Text parsers can be dynamically created as well as binary parsers for user-defined grammars using PEG parser combinator right out-of-the-box. See Parsing Expression Grammar.

For example, let's create a simple parser that eats only strings consisting of "p" chars:

o)p:<- "p"+

o)p "ppppp"
"ppppp"
o)p "pppppa"
** parse error: expected <p+>
   --> [peg:1:5]
    |
0001|     pppppa
    |          ^
o)

Main syntax is <- followed by a parsing rule. A parser, like any other type in O language, can be assigned to a variable (symbol) and used later.
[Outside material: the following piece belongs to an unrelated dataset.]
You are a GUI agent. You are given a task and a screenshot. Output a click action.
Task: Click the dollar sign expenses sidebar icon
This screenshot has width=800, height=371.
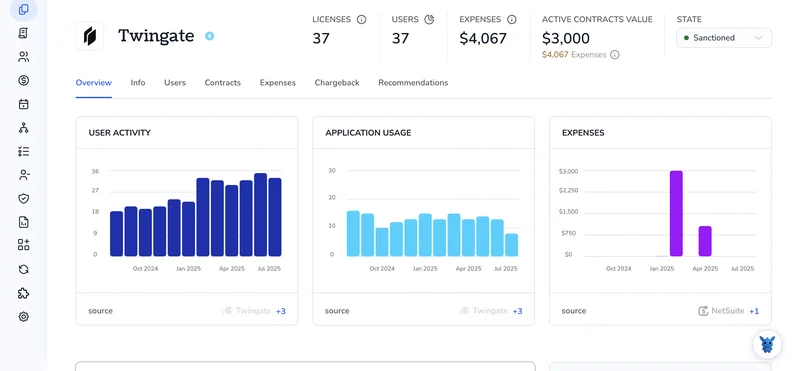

Using parser with a string or a byte array just calls it like a function.

Parsing expression rules

  • An atomic parsing expression consists of:
    • any terminal symbol,
    • any nonterminal symbol, or
    • the empty string ε.
  • Given any existing parsing expressions e, e1, and e2, a new parsing expression can be constructed using such operators:
    • Sequence: e1 e2
    • Ordered choice: e1 | e2
    • Zero-or-more: e*
    • One-or-more: e+
    • Optional: e?
    • And-predicate: &e
    • Not-predicate: !e

Syntax reference

Term Description
"text" String literal. Escapes are supported as well.
[abctrn] One of symbols.
[a-z] Range.
[^ab0-9] Not one of/range.
"a" "b" [f-k] Sequence of terms.
thing Reference to another parser bound to symbol `thing
thing? An optional expression. This is greedy, always consuming thing if it exists.
&thing A lookahead assertion. Ensures thing matches at the current position but does not consume it.
!thing A negative lookahead assertion. Matches if thing isn't found here. Doesn't consume any text.
thing* Zero or more thing. This is greedy, always consuming as many repetitions as it can.
thing+ One or more thing. This is greedy, always consuming as many repetitions as it can.
thing{2,3} Minimum 2 or maximum 3 times thing. This is greedy, always consuming as many repetitions as it can.
\x01 Binary parser matches byte 0x01.
thing# Drops matched input, parsed by thing.
thing/{"I"$x} Maps result of parser `thing to lambda followed by **/**.
thing1 | thing2 Tries thing1 then thing2 if first was not successful.
thing->nm Maps result of thing to dict with key `nm.
\d Matches any digit.
\w Matches any alphabetical symbol.
\W Matches any digit or alphabetial symbol.
\s Matches SPACE
\S Matches any of: SPACE, TAB, CARRIAGE_RETURN, LINE_FEED
\. Matches any symbol.
\$ End of input.
@(..) Any expression returns parser
(thing) Grouping.

FIX parsing example

o)string: <- [^\t\r\n|]+;
o)header: <- "8="# string "|"#"9="# \d+ "|"# /{`fixver`size!(x 0;"I"$x 1)};
o)header "8=FIX.4.4|9=126|"
fixver| "FIX.4.4"
size  | 126i
o)